Прошу вас, дорогой Алексей Максимович, остановиться на печальном для литературы деле «Библиотеки». Убежден, что очень скоро все мы сильно «прослезимся», когда наступит час «подсчитывать» плоды объединительной, монополистической нашей деятельности в издательской области во второй половине 1934 года. Особенно же много слез будет пролито у надгробной плиты «Библиотеки поэта», заготовляемой сейчас «Академией» в древнерусском стиле Каразина, с фестонами и бутончиками. К сожалению, это не шутка, а истинная бытовая правда.
Есть два возможных решения.
1. Оставить «Библиотеку поэта» сектором издательства «Советский писатель». То есть — статус-кво.
2. (Если решение ЦК о передаче «Библиотеки» изд[ательству] «Академия» состоялось; документально такое решение нам неизвестно.) Включить редакционную ячейку «Библиотеки поэта» в издательское хозяйство «Академия» для плановой реализации идей об издании «Библиотеки» под редакцией М. Горького.
Всякое другое решение упраздняет ваш замысел выпуска для литераторов исчерпывающего пособия по истории поэзии в научно проверенных и комментированных образцах.
Простите, что я так много написал. Вероятно, по поводу издательских дел я обращаюсь к вам последний раз, потому что, как видно, все ленинградские литераторы и писатели увольняются от редакционно-издательской работы на покой.
Поверьте, я говорю это без малейшей горечи или «уязвленности». Я очень рад за себя как писателя. Но именно как писатель я не в состоянии быть равнодушным к судьбе больших и увлекательных литературных планов. Отсюда это письмо.
Мое собственно писательское дело за последнее время угнетает меня здорово: работа над материалом
Остальное у меня по-старому, если не считать того, что, платя дань ноябрю и поголовному гриппу, я лежу с температурой, кашлем и проч.
Как вы чувствуете себя? Отдохнули ли от Москвы и здоровы ли?
Спасибо за последнее письмо. Ваш интерес к труду Елены Данько помог ей заключить нужные условия с издательством и Фарфоровым заводом.

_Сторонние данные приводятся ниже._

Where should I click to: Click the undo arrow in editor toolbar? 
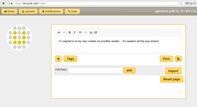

Будьте здоровы, приветствую вас!
Ваш
От жены поклон. Простите за машинку, — лежа могу писать только кое-как карандашом.
P. S. 27. XI — уже написав письмо, обнаружил в «Лит[ературном] Ленингр[аде]» прилагаемую дельную статью.
(Между
Дорогой Константин Александрович —
получил ваше письмо с вырезкой из «Ленгазеты», а кроме того — два документа: один подписан группой лиц, работающей по изданию «Библиотеки поэта», другой — группой работников библиотечных. Оба документа написаны весьма солидно и в строгом тоне.
Библиотекари убеждают меня, что изданные ленинградцами книжки серии «Б-ка поэта» весьма популярны и доходят до публики, а книги, изданные москвичами, — не доходят, да и не популярны. Но при наличии у нас книжного голода и популярность книги не говорит о ее качестве и о ее полезности, — у нас и «Угрюм-река» популярна.
Группа ленинградцев, работающая по «Б-ке поэта», убежденно отмечая научность своей работы, выражает «серьезные опасения за дальнейшую судьбу данной серии» в том случае, если ленинградцы и москвичи объединятся в «Академии» для совместной работы. Опасение — не совсем понятное мне. Предполагая, что в той и другой группе работают люди серьезные, искренно озабоченные успехом своей работы, освоившие ее культурное значение, я не вижу причин, которые помешали бы этим людям договориться о типе издания книг по истории дореволюционной поэзии нашей и о том, чтоб придать книгам этим характер действительно научный, «педагогический».
Возвратимся к «началу начал». «Библиотека поэта» была задумана как история русской поэзии XVIII — XX вв. в образцах, биографиях, очерках эпох — именно так, а не иначе.